++++ Record set ++++

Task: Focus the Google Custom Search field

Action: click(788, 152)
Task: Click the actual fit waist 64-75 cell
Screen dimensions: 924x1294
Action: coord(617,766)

++++

Exercise details:
In full and without change, transcribe every line of the records above.

Problem solution:
Task: Focus the Google Custom Search field

Action: click(788, 152)
Task: Click the actual fit waist 64-75 cell
Screen dimensions: 924x1294
Action: coord(617,766)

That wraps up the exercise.